**LISTED ENTRIES**
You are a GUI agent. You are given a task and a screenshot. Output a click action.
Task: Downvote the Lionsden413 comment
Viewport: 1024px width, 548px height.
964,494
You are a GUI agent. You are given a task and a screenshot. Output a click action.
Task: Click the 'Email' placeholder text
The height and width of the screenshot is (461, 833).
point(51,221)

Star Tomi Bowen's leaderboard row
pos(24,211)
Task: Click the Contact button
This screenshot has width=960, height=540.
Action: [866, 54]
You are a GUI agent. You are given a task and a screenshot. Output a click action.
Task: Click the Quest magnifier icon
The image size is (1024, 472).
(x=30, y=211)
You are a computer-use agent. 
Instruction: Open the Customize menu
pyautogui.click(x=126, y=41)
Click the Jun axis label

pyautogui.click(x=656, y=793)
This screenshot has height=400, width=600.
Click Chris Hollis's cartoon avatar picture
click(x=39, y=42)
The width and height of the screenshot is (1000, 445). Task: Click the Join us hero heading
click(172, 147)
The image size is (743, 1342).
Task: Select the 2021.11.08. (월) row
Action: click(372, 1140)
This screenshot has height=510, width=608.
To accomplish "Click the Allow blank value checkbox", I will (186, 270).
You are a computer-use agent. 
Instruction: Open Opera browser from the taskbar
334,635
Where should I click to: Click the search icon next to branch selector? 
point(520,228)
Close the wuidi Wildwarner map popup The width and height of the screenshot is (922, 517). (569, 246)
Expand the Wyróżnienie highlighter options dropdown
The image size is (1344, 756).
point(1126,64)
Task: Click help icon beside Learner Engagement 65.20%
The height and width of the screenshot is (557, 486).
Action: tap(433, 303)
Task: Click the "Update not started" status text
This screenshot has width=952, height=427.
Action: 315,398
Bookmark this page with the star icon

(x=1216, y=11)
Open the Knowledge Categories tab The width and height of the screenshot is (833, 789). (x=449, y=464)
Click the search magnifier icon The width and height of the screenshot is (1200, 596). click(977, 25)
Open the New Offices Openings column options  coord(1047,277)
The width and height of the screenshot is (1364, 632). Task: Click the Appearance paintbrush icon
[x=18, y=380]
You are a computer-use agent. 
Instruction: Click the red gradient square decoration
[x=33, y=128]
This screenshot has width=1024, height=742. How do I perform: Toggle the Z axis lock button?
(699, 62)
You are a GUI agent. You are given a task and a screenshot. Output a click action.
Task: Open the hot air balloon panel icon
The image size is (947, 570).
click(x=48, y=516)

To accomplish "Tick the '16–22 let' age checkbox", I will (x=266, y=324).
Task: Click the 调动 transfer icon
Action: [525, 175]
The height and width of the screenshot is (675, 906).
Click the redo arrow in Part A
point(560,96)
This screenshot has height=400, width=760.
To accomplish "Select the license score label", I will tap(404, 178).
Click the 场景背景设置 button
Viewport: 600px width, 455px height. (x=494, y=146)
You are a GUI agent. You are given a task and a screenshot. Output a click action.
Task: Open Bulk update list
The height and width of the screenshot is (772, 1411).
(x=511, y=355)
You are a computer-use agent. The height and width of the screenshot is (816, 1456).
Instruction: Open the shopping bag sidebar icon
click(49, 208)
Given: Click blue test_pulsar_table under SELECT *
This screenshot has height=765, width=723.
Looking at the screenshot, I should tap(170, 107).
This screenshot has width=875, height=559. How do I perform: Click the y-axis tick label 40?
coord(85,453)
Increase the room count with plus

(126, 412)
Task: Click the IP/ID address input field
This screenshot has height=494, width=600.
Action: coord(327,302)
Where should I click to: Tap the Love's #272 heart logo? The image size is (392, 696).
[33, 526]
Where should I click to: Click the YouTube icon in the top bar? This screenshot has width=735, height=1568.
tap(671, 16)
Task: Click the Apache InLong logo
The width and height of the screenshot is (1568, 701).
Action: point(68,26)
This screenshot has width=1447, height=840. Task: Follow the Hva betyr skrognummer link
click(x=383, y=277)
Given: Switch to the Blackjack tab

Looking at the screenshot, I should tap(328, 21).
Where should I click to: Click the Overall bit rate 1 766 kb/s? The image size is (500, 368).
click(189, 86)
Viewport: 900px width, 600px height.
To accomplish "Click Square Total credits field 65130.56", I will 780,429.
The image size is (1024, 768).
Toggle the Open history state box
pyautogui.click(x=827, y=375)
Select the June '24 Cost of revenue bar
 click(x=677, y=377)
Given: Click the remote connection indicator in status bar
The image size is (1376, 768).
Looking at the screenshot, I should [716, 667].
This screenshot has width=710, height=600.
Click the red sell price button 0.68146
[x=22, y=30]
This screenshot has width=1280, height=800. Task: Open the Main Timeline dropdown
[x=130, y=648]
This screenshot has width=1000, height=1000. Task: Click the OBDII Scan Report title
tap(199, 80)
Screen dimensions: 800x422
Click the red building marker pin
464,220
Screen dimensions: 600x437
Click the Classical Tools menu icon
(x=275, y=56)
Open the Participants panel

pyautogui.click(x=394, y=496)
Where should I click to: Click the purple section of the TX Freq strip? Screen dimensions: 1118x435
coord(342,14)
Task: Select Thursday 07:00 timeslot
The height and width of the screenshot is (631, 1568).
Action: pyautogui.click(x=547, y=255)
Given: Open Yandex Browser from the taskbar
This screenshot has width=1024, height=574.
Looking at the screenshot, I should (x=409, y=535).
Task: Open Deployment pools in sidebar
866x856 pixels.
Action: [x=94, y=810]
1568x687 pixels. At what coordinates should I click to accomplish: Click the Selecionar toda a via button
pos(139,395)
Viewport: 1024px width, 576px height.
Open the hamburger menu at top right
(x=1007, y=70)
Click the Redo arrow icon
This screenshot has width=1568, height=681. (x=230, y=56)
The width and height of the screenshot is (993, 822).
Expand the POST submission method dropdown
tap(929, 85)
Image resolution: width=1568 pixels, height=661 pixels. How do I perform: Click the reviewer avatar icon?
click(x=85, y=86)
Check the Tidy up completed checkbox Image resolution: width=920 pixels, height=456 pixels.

**WHAT TO DO**
Every record should be output precisely as it was given.

**FINISHED EXERCISE**
You are a GUI agent. You are given a task and a screenshot. Output a click action.
Task: Downvote the Lionsden413 comment
Viewport: 1024px width, 548px height.
964,494
You are a GUI agent. You are given a task and a screenshot. Output a click action.
Task: Click the 'Email' placeholder text
The height and width of the screenshot is (461, 833).
point(51,221)

Star Tomi Bowen's leaderboard row
pos(24,211)
Task: Click the Contact button
This screenshot has width=960, height=540.
Action: [866, 54]
You are a GUI agent. You are given a task and a screenshot. Output a click action.
Task: Click the Quest magnifier icon
The image size is (1024, 472).
(x=30, y=211)
You are a computer-use agent. 
Instruction: Open the Customize menu
pyautogui.click(x=126, y=41)
Click the Jun axis label

pyautogui.click(x=656, y=793)
This screenshot has height=400, width=600.
Click Chris Hollis's cartoon avatar picture
click(x=39, y=42)
The width and height of the screenshot is (1000, 445). Task: Click the Join us hero heading
click(172, 147)
The image size is (743, 1342).
Task: Select the 2021.11.08. (월) row
Action: click(372, 1140)
This screenshot has height=510, width=608.
To accomplish "Click the Allow blank value checkbox", I will (186, 270).
You are a computer-use agent. 
Instruction: Open Opera browser from the taskbar
334,635
Where should I click to: Click the search icon next to branch selector? 
point(520,228)
Close the wuidi Wildwarner map popup The width and height of the screenshot is (922, 517). (569, 246)
Expand the Wyróżnienie highlighter options dropdown
The image size is (1344, 756).
point(1126,64)
Task: Click help icon beside Learner Engagement 65.20%
The height and width of the screenshot is (557, 486).
Action: tap(433, 303)
Task: Click the "Update not started" status text
This screenshot has width=952, height=427.
Action: 315,398
Bookmark this page with the star icon

(x=1216, y=11)
Open the Knowledge Categories tab The width and height of the screenshot is (833, 789). (x=449, y=464)
Click the search magnifier icon The width and height of the screenshot is (1200, 596). click(977, 25)
Open the New Offices Openings column options  coord(1047,277)
The width and height of the screenshot is (1364, 632). Task: Click the Appearance paintbrush icon
[x=18, y=380]
You are a computer-use agent. 
Instruction: Click the red gradient square decoration
[x=33, y=128]
This screenshot has width=1024, height=742. How do I perform: Toggle the Z axis lock button?
(699, 62)
You are a GUI agent. You are given a task and a screenshot. Output a click action.
Task: Open the hot air balloon panel icon
The image size is (947, 570).
click(x=48, y=516)

To accomplish "Tick the '16–22 let' age checkbox", I will (x=266, y=324).
Task: Click the 调动 transfer icon
Action: [525, 175]
The height and width of the screenshot is (675, 906).
Click the redo arrow in Part A
point(560,96)
This screenshot has height=400, width=760.
To accomplish "Select the license score label", I will tap(404, 178).
Click the 场景背景设置 button
Viewport: 600px width, 455px height. (x=494, y=146)
You are a GUI agent. You are given a task and a screenshot. Output a click action.
Task: Open Bulk update list
The height and width of the screenshot is (772, 1411).
(x=511, y=355)
You are a computer-use agent. The height and width of the screenshot is (816, 1456).
Instruction: Open the shopping bag sidebar icon
click(49, 208)
Given: Click blue test_pulsar_table under SELECT *
This screenshot has height=765, width=723.
Looking at the screenshot, I should tap(170, 107).
This screenshot has width=875, height=559. How do I perform: Click the y-axis tick label 40?
coord(85,453)
Increase the room count with plus

(126, 412)
Task: Click the IP/ID address input field
This screenshot has height=494, width=600.
Action: coord(327,302)
Where should I click to: Tap the Love's #272 heart logo? The image size is (392, 696).
[33, 526]
Where should I click to: Click the YouTube icon in the top bar? This screenshot has width=735, height=1568.
tap(671, 16)
Task: Click the Apache InLong logo
The width and height of the screenshot is (1568, 701).
Action: point(68,26)
This screenshot has width=1447, height=840. Task: Follow the Hva betyr skrognummer link
click(x=383, y=277)
Given: Switch to the Blackjack tab

Looking at the screenshot, I should tap(328, 21).
Where should I click to: Click the Overall bit rate 1 766 kb/s? The image size is (500, 368).
click(189, 86)
Viewport: 900px width, 600px height.
To accomplish "Click Square Total credits field 65130.56", I will 780,429.
The image size is (1024, 768).
Toggle the Open history state box
pyautogui.click(x=827, y=375)
Select the June '24 Cost of revenue bar
 click(x=677, y=377)
Given: Click the remote connection indicator in status bar
The image size is (1376, 768).
Looking at the screenshot, I should [716, 667].
This screenshot has width=710, height=600.
Click the red sell price button 0.68146
[x=22, y=30]
This screenshot has width=1280, height=800. Task: Open the Main Timeline dropdown
[x=130, y=648]
This screenshot has width=1000, height=1000. Task: Click the OBDII Scan Report title
tap(199, 80)
Screen dimensions: 800x422
Click the red building marker pin
464,220
Screen dimensions: 600x437
Click the Classical Tools menu icon
(x=275, y=56)
Open the Participants panel

pyautogui.click(x=394, y=496)
Where should I click to: Click the purple section of the TX Freq strip? Screen dimensions: 1118x435
coord(342,14)
Task: Select Thursday 07:00 timeslot
The height and width of the screenshot is (631, 1568).
Action: pyautogui.click(x=547, y=255)
Given: Open Yandex Browser from the taskbar
This screenshot has width=1024, height=574.
Looking at the screenshot, I should (x=409, y=535).
Task: Open Deployment pools in sidebar
866x856 pixels.
Action: [x=94, y=810]
1568x687 pixels. At what coordinates should I click to accomplish: Click the Selecionar toda a via button
pos(139,395)
Viewport: 1024px width, 576px height.
Open the hamburger menu at top right
(x=1007, y=70)
Click the Redo arrow icon
This screenshot has width=1568, height=681. (x=230, y=56)
The width and height of the screenshot is (993, 822).
Expand the POST submission method dropdown
tap(929, 85)
Image resolution: width=1568 pixels, height=661 pixels. How do I perform: Click the reviewer avatar icon?
click(x=85, y=86)
Check the Tidy up completed checkbox Image resolution: width=920 pixels, height=456 pixels.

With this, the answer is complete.